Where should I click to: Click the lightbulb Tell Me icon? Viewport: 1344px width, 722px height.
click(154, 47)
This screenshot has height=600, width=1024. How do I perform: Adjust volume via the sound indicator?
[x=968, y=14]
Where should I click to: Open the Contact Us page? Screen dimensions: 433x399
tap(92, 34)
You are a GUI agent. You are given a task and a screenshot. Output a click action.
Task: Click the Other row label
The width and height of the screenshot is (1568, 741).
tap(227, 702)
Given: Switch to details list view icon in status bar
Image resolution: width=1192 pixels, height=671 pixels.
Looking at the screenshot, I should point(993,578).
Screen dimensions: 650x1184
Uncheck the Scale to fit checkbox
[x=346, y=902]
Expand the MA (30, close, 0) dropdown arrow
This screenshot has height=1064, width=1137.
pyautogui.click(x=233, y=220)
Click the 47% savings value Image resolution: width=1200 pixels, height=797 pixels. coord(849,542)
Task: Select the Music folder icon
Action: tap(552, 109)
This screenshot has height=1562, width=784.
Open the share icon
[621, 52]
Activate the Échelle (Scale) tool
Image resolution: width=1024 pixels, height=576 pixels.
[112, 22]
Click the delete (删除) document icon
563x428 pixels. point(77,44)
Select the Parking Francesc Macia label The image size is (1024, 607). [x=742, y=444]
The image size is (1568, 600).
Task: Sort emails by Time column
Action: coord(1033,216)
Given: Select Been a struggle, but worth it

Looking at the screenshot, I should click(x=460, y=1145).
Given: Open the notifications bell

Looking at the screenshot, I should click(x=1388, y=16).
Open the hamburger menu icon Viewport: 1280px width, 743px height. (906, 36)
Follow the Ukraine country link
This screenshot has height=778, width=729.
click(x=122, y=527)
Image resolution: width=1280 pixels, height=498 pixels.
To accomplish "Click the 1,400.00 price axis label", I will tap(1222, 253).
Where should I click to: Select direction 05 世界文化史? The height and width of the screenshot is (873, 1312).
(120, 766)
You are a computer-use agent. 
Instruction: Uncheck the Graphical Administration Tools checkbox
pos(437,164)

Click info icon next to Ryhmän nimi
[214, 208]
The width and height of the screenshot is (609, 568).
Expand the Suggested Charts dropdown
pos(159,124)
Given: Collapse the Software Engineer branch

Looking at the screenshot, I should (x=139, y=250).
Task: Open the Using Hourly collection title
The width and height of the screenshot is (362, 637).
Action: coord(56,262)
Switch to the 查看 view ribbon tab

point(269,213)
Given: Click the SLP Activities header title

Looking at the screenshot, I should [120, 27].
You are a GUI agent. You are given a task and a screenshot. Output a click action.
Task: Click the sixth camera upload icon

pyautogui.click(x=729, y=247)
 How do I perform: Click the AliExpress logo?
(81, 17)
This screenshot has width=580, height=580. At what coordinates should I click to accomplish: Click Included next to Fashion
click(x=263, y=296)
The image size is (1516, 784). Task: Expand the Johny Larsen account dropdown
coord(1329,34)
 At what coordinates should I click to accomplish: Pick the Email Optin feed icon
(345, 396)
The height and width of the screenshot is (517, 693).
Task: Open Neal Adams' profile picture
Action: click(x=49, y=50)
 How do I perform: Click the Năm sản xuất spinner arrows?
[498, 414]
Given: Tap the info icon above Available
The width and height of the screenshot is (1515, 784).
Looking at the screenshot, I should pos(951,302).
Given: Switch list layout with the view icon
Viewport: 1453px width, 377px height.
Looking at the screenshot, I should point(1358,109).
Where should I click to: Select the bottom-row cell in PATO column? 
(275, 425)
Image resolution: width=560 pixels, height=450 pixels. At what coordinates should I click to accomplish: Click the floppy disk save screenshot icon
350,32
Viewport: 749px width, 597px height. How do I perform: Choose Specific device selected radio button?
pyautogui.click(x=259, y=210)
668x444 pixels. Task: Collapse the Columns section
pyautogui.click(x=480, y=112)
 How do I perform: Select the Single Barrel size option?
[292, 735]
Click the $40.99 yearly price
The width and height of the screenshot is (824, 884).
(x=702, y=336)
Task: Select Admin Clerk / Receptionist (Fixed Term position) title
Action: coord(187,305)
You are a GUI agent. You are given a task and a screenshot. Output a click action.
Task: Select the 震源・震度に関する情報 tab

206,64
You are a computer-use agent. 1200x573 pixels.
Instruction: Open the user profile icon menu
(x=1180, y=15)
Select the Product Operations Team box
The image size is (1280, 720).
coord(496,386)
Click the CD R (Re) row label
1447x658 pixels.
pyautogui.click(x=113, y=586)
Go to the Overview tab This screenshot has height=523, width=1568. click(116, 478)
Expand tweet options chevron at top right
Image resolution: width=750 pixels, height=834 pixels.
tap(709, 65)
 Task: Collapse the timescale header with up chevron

○ ○ ○ ○

### Exercise aim
What's needed is a word-for-word copy of the lines from the one holding "How do I perform: Select" through the final line of the data.

### Answer below
 How do I perform: Select the Single Barrel size option?
[292, 735]
Click the $40.99 yearly price
The width and height of the screenshot is (824, 884).
(x=702, y=336)
Task: Select Admin Clerk / Receptionist (Fixed Term position) title
Action: coord(187,305)
You are a GUI agent. You are given a task and a screenshot. Output a click action.
Task: Select the 震源・震度に関する情報 tab

206,64
You are a computer-use agent. 1200x573 pixels.
Instruction: Open the user profile icon menu
(x=1180, y=15)
Select the Product Operations Team box
The image size is (1280, 720).
coord(496,386)
Click the CD R (Re) row label
1447x658 pixels.
pyautogui.click(x=113, y=586)
Go to the Overview tab This screenshot has height=523, width=1568. click(116, 478)
Expand tweet options chevron at top right
Image resolution: width=750 pixels, height=834 pixels.
tap(709, 65)
 Task: Collapse the timescale header with up chevron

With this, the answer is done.